Cambridge goes back to using its own drinking water supply Saturday, City Manager Yi-An Huang said Thursday.
It switched to getting drinking water from the Massachusetts Water Resources Authority system on Aug. 30 because of rising levels of a worrisome group of chemicals known as PFAS in the city’s own water supply. Supply chain problems had delayed installation of new filters designed to remove more of the chemicals as health guidelines got stricter, the city said.
Since then the Water Department has installed granular activated carbon filter media at its Walter J. Sullivan Water Treatment Facility that is proven to remove the worrisome compounds from water, Huang said in a press release, and “as a result, the current PFAS6 levels in the treated water from city-owned water reservoirs are now equivalent to the MWRA water quality.”
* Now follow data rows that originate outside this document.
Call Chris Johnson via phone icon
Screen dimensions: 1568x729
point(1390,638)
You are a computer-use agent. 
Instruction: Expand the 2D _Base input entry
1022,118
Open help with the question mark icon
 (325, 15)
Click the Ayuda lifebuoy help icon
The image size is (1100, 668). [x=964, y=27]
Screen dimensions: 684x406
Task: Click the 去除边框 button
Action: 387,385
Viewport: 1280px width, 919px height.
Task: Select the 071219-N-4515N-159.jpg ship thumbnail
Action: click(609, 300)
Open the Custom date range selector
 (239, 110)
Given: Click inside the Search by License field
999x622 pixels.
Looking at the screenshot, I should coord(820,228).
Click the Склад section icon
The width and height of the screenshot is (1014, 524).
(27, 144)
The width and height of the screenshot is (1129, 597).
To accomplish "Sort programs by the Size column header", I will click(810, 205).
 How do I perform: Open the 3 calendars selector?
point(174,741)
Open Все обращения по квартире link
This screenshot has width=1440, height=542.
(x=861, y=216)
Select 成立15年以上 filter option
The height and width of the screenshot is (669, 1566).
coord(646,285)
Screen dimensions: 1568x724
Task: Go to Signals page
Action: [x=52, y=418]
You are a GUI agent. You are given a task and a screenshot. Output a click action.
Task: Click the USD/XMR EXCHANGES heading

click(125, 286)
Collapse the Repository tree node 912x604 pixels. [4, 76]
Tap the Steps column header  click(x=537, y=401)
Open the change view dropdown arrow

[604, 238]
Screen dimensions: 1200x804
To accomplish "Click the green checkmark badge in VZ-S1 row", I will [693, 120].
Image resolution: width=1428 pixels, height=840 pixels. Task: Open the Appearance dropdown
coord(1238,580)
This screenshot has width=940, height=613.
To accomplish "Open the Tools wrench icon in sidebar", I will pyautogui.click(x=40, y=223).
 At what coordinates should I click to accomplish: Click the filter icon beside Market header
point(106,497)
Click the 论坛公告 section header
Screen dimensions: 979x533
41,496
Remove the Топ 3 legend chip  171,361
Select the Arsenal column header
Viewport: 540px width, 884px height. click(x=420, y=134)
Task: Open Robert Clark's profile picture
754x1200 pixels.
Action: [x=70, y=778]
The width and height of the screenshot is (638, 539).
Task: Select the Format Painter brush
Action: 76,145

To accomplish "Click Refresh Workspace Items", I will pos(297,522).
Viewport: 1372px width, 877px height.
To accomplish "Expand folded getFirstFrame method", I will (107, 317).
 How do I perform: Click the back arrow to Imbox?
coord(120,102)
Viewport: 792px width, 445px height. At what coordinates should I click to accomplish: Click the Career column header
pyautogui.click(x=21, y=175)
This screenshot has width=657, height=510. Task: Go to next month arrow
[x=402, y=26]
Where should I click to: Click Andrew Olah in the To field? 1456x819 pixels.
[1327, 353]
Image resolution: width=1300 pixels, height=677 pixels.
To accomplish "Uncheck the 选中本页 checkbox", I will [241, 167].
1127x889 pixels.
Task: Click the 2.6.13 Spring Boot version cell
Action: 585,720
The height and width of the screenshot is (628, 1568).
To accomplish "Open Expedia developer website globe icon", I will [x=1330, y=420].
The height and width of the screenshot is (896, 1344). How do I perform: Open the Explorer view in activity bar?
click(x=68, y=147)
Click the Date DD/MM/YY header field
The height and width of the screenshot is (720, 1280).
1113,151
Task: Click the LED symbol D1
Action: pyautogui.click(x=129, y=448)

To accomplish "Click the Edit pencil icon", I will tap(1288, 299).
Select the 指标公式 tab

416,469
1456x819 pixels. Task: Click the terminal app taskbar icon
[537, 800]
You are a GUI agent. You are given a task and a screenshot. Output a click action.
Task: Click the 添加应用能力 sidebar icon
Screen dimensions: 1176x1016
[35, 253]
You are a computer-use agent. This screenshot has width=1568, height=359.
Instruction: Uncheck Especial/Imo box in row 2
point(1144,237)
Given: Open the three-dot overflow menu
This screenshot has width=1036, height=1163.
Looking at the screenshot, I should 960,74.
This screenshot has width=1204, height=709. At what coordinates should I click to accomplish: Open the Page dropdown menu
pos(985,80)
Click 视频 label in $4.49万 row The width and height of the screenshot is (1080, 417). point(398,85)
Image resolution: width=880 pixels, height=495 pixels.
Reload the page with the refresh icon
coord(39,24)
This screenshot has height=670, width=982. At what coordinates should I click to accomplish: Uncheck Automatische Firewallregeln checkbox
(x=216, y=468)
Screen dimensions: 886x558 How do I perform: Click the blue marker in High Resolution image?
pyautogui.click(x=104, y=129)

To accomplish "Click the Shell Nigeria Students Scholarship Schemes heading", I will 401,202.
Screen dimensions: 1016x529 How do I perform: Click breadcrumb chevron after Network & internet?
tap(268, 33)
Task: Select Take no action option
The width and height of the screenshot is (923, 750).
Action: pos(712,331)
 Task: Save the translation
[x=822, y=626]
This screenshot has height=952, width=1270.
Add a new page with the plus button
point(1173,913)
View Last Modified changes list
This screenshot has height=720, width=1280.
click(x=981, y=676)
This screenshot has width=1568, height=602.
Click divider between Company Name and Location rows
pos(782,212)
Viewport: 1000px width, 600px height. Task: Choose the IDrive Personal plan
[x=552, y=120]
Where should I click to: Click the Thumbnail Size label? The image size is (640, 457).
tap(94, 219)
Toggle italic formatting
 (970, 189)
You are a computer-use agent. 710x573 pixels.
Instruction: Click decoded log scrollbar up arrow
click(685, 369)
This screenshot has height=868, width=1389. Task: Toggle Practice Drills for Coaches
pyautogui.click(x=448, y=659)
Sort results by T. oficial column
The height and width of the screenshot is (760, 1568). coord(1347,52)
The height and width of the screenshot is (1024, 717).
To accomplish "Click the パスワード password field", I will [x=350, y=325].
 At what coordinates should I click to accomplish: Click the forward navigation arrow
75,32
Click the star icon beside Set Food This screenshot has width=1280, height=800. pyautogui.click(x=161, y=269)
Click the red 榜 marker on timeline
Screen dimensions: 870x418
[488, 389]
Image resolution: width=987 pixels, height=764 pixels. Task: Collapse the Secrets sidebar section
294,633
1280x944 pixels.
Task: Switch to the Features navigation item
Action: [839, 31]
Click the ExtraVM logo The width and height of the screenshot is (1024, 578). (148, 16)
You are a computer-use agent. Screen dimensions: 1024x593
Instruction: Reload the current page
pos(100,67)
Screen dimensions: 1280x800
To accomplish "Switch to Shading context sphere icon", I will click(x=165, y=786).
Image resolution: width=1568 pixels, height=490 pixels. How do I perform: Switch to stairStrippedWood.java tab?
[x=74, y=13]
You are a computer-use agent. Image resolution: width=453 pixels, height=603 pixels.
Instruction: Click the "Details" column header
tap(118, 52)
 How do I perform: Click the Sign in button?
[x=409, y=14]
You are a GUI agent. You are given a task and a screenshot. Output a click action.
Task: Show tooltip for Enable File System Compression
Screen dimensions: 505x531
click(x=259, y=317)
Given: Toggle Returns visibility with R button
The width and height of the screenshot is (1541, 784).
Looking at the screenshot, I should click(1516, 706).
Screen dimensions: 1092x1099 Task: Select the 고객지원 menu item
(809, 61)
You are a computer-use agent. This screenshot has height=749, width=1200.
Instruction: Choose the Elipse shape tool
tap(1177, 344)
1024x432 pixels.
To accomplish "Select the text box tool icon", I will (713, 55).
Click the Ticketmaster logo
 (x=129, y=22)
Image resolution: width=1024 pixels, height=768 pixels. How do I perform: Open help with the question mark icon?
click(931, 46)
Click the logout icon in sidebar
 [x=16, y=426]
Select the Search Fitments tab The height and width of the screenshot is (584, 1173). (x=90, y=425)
“Massachusetts has some of the strictest PFAS standards in the country, and the City of Cambridge is committed to providing high-quality water to our community,” Huang said. “My children and I continue to drink our city’s tap water with confidence.”
Before the installation of the GAC filtering, the chemical level was 17.1 parts per trillion, and it is now under 5 ppt with only two of the six filters completed, the city said. The city expects continued reductions as the rest of the filters are installed over the next two months, said Sam Corda, managing director of the Cambridge Water Department.
The temporary switch to MWRA water cost the city approximately $7 million, and the new filters cost $1.5 million, the city said.
Water travels from Hobbs Brook Reservoir to Stony Brook Reservoir and is pumped to Fresh Pond, where it’s stored before treatment at the plant next to Fresh Pond. Then the treated water is pumped to an underground storage reservoir at Payson Park in Belmont. From there it’s distributed by gravity to residences and businesses in Cambridge.
The city has monitored since 2019 for PFAS – a group of more than 1,000 chemicals used widely since the 1950s in a variety of products including food packaging, firefighting foam and nonstick coatings on cookware. They break down so slowly that they are known as “forever chemicals” and are found throughout the environment.
Cambridge turning to the MWRA and its Quabbin Reservoir was last necessary during a 2016 drought, when the city’s water supply ran low.
Sue Reinert contributed to this report.